A serene night scene in a forested area. The first frame shows a tranquil lake reflecting the star-filled sky above. The second frame reveals a beautiful sunset, casting a warm glow over the landscape. The third frame showcases the night sky, filled with stars and a vibrant Milky Way galaxy. The video is a time-lapse, capturing the transition from day to night, with the lake and forest serving as a constant backdrop. The style of the video is naturalistic, emphasizing the beauty of the night sky and the peacefulness of the forest.

The vibrant beauty of a sunflower field. The sunflowers, with their bright yellow petals and dark brown centers, are in full bloom, creating a stunning contrast against the green leaves and stems. The sunflowers are arranged in neat rows, creating a sense of order and symmetry. The sun is shining brightly, casting a warm glow on the flowers and highlighting their intricate details. The video is shot from a low angle, looking up at the sunflowers, which adds a sense of grandeur and awe to the scene. The sunflowers are the main focus of the video, with no other objects or people present. The video is a celebration of nature's beauty and the simple joy of a sunny day in the countryside.
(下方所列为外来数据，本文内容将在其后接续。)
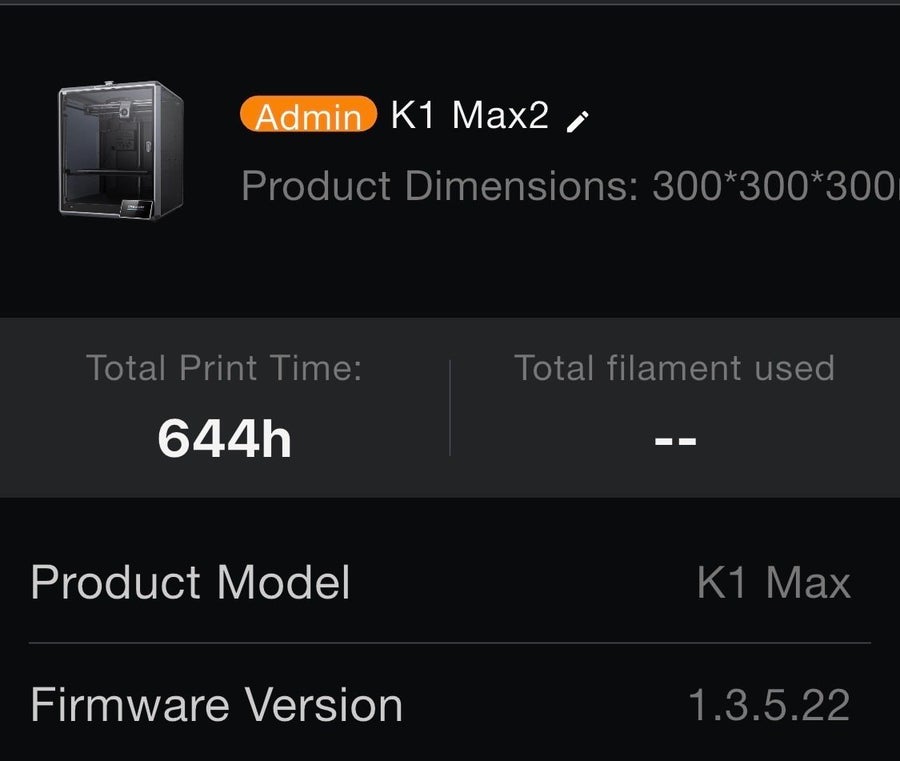This screenshot has height=761, width=900.
Task: Click the divider between print time and filament
Action: click(450, 408)
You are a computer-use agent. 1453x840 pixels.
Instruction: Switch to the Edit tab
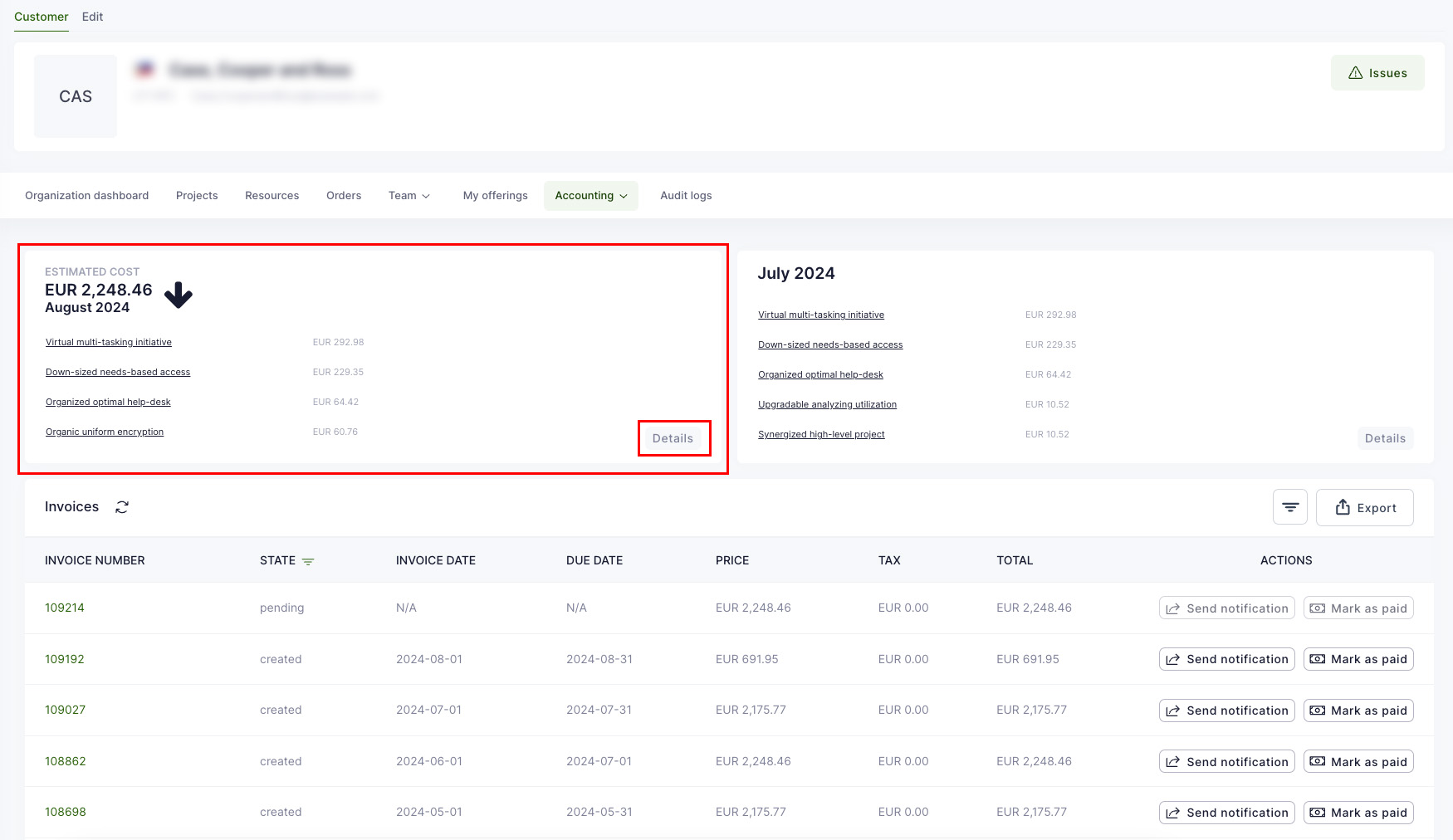(92, 17)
The video captures the majestic beauty of a waterfall cascading down a cliff into a serene lake. The waterfall, with its powerful flow, is the central focus of the video. The surrounding landscape is lush and green, with trees and foliage adding to the natural beauty of the scene. The camera angle provides a bird's eye view of the waterfall, allowing viewers to appreciate the full height and grandeur of the waterfall. The video is a stunning representation of nature's power and beauty.
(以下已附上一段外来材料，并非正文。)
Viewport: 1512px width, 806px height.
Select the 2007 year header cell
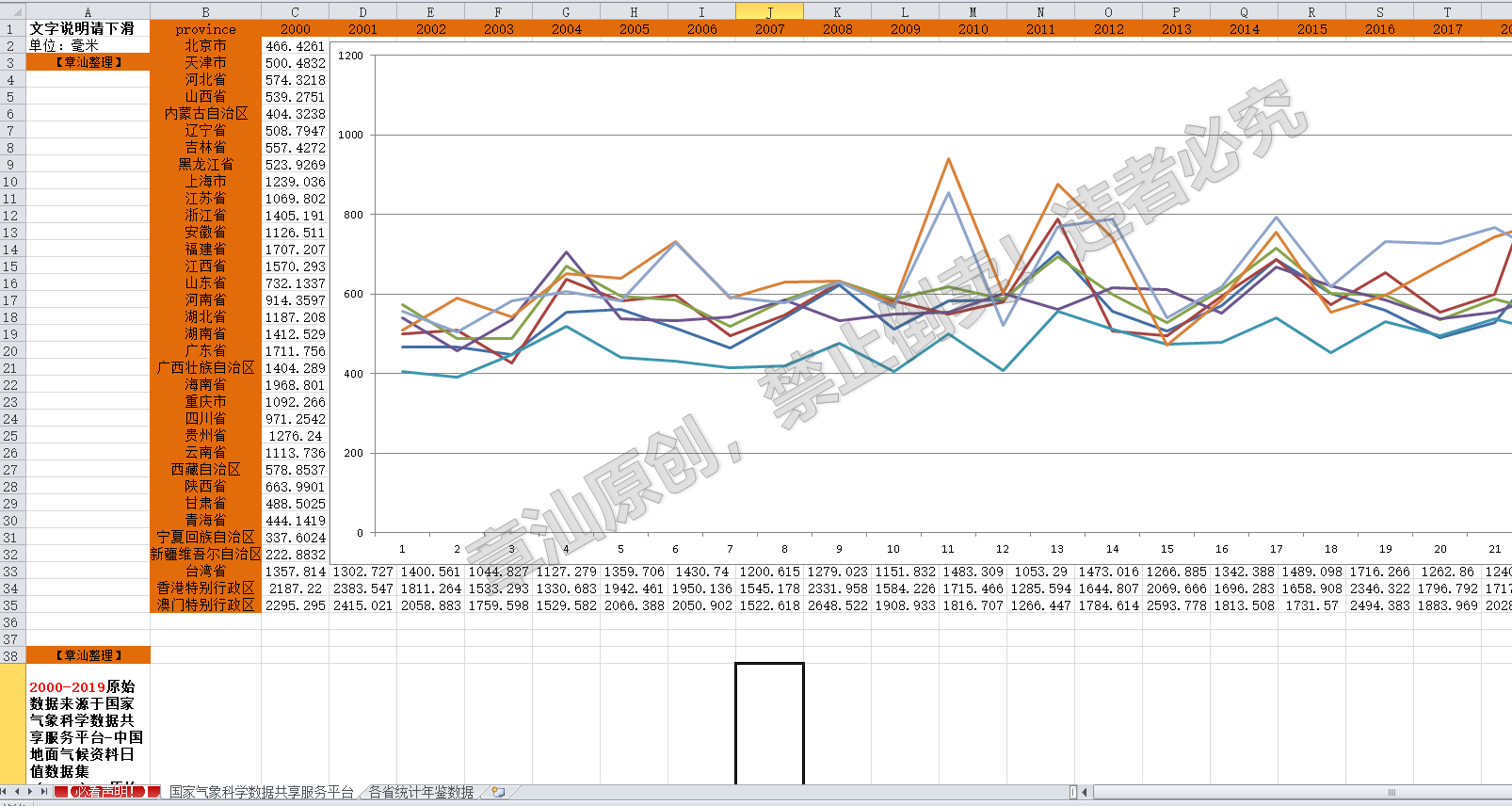pyautogui.click(x=769, y=29)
A soaring drone footage captures the majestic beauty of a coastal cliff, its red and yellow stratified rock faces rich in color and against the vibrant turquoise of the sea. Seabirds can be seen taking flight around the cliff's precipices. As the drone slowly moves from different angles, the changing sunlight casts shifting shadows that highlight the rugged textures of the cliff and the surrounding calm sea. The water gently laps at the rock base and the greenery that clings to the top of the cliff, and the scene gives a sense of peaceful isolation at the fringes of the ocean. The video captures the essence of pristine natural beauty untouched by human structures.
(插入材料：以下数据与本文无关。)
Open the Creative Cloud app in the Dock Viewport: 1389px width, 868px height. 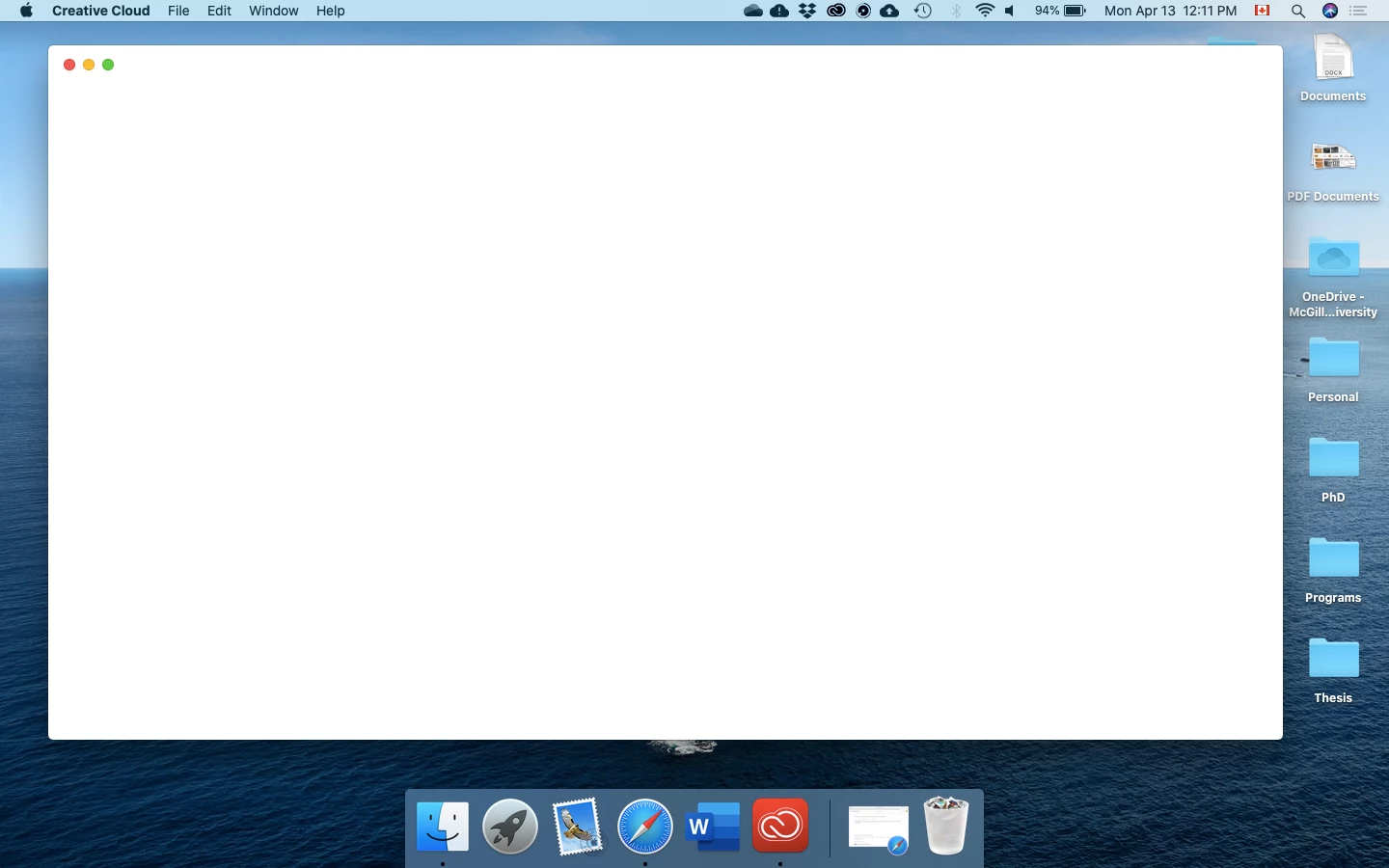click(x=779, y=827)
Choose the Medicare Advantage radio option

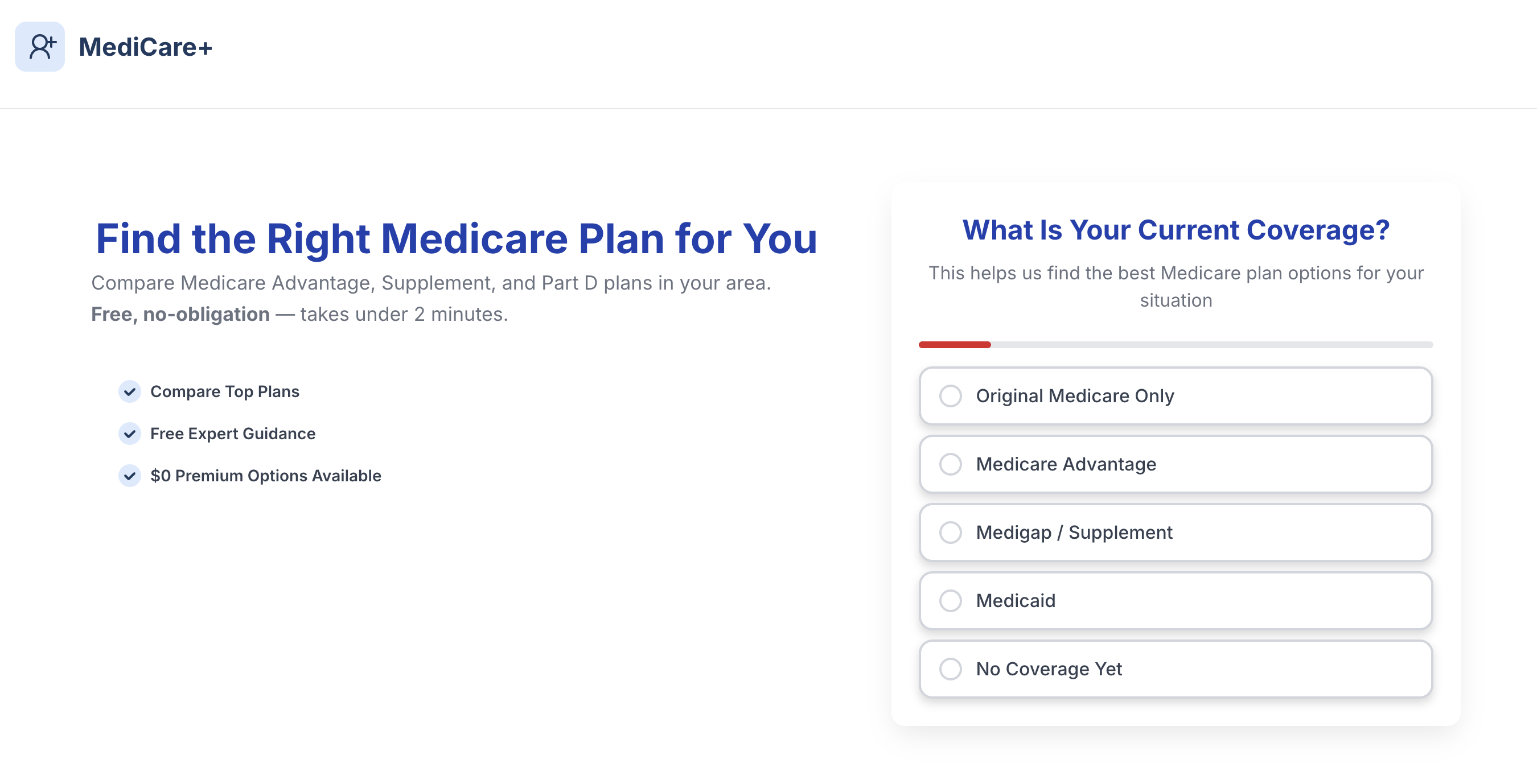click(951, 464)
A herd of deer is seen running through a snowy forest. The deer are brown and white, and they are moving quickly through the snow-covered trees and bushes. The snow is falling heavily, creating a white blanket over the landscape. The deer are running in a group, with some leading the way and others following behind. The forest is dense with trees and bushes, and the snow is deep, making it difficult for the deer to move quickly. The scene is full of action and movement, as the deer try to escape the falling snow.


Colossal-AI团队主要致力于提供集成的分布式模型训练系统。其主要案例有加速 AlphaFold 蛋白质结构预测,5000美元打造精致13B私有模型Colossal-AI Llama-2,增强MoE并行性,提升9倍开源MoE模型训练效率。


首席战略官-詹姆斯·戴梅尔(James Demmel)教授,詹姆斯是加州大学伯克利分校的杰出教授,美国国家科学院院士,美国国家工程院院士,美国艺术与科学院院士。



从模型架构的设计,到训练复现方案,再到数据预处理技术,Open-Sora 1.0无疑指出了类Sora视频生成的一条明确的道路,要复现Sora剩下的就只是算力、算力还是算力了。